午後の授業を終えて寮に戻ると、談話室が大変なことになっていた。

 掃除用具のバケモノが、廊下を歩く生徒たちを襲っている。

「どうしたの!?」

 逃げ惑う同級生の一人に声をかけると。

「寮長が怪物になってしまいましたの! 黄崎さん、あなたを探しているみたいでしたわ!」

 と言って逃げてしまった。

 えっ寮長が? 私を!!?!?

 怪物がぐるんと顔を向けて私を見た。そしてモップスリッパを履いた脚で爆速でこちらに迫ってきた!

「キザキ、アリサァ……窓拭きをいい加減にしたのはお前ダナアアアア!!」

「ギャーーー!? ごめんなさいごめんなさい!!」

 なんか背中から生えたモップ引き抜いて殴りかかろうとしてくるーーー!!

 私が思わず目を閉じたとき、カン、と音が聴こえた。

 目を開けると、そこにはデッキブラシで怪物のモップを受け止めている青山さんが居た。

「青山さん!? どうして」

「騒ぎのもとをたどっていたらここについたんだ。いいから早く逃げろ!」

「青山さんは大丈夫なんですか!?」

「心配するな、薙刀の心得はある……よっ、と!」

 青山さんが何とかモップの一本を薙ぎ払う。けれど、怪人は無数にモップを繰り出してきて、とてもきりがない。と、そのとき。

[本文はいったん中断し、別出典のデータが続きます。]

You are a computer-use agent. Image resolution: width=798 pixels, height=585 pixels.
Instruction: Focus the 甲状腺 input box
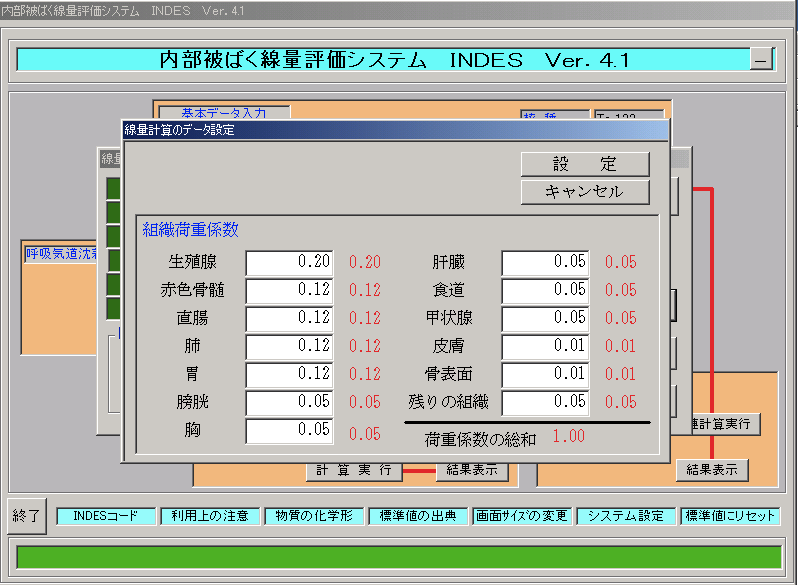coord(546,319)
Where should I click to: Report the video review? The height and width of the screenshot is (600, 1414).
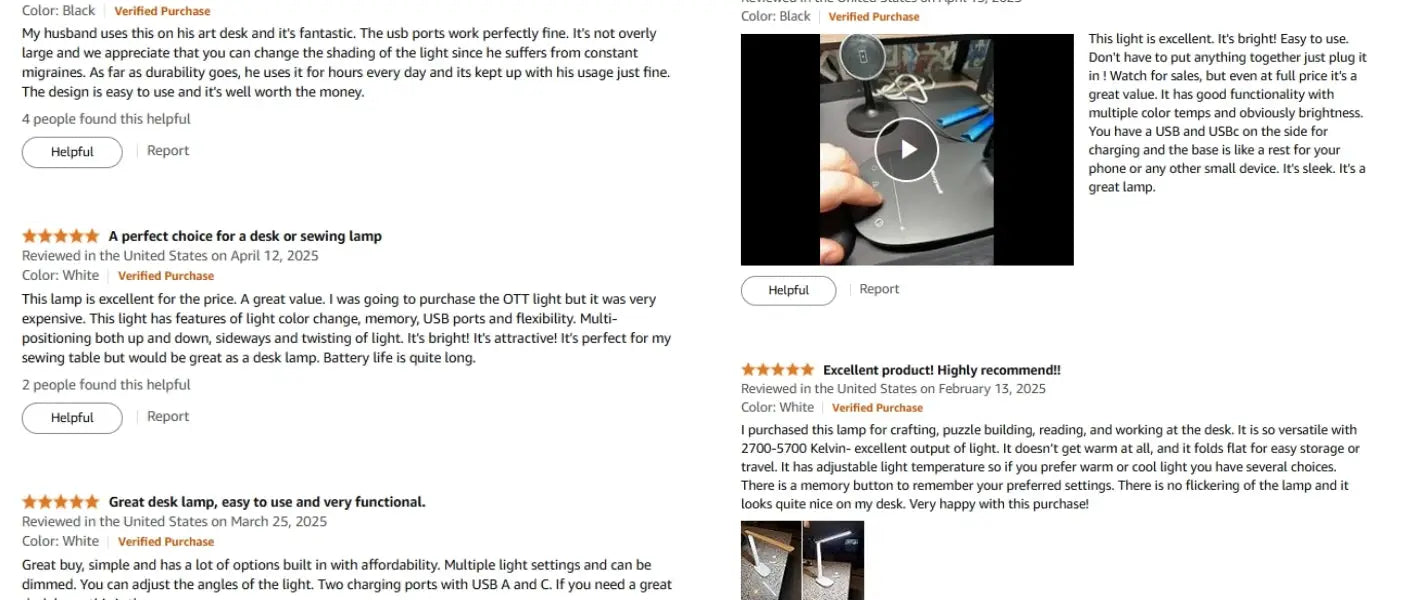879,289
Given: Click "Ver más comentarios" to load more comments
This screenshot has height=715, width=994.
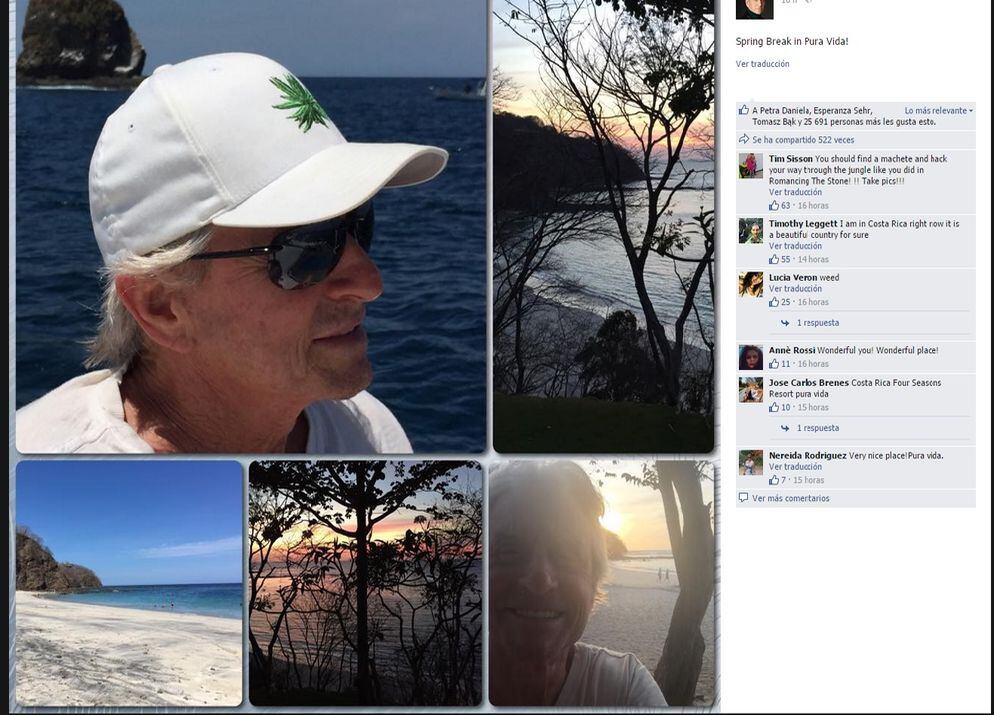Looking at the screenshot, I should coord(790,498).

「オーッホッホッホ!暴令嬢戦士レイジョールージュ、見参致しましてよ!パレードは省略ですわ!」

 腰に手をあて、ふわふわの羽飾りがついた扇子で顔を煽ぎながら、レイジョールージュが登場してきた。

「あっ、レイジョールージュさま……グエッ」

 レイジョールージュは、またもや私の胸からいつのまにか生えてきた黄色い薔薇の剣を無許可で引っこ抜いた。

「邪魔ですわ! おどきなさい!」

「アーーッ!!」

 私を蹴り飛ばして廊下の隅に吹っ飛ばした。な、何故!?

「そこの者、わたくしの手足となる名誉を与えますわ〜!」

 青山さんを扇で指しながら、レイジョールージュは言った。

「わ、私……!?」

 青山さんが驚いている間に、彼女の胸が青く輝き出した。その光はやがて青山さんの全身を覆い尽くす。あまりの眩しさに目をかばった。

 光がおさまると、そこにはレイジョールージュと色違いの青いドレスと仮面に身を包んだ青山さんがいた。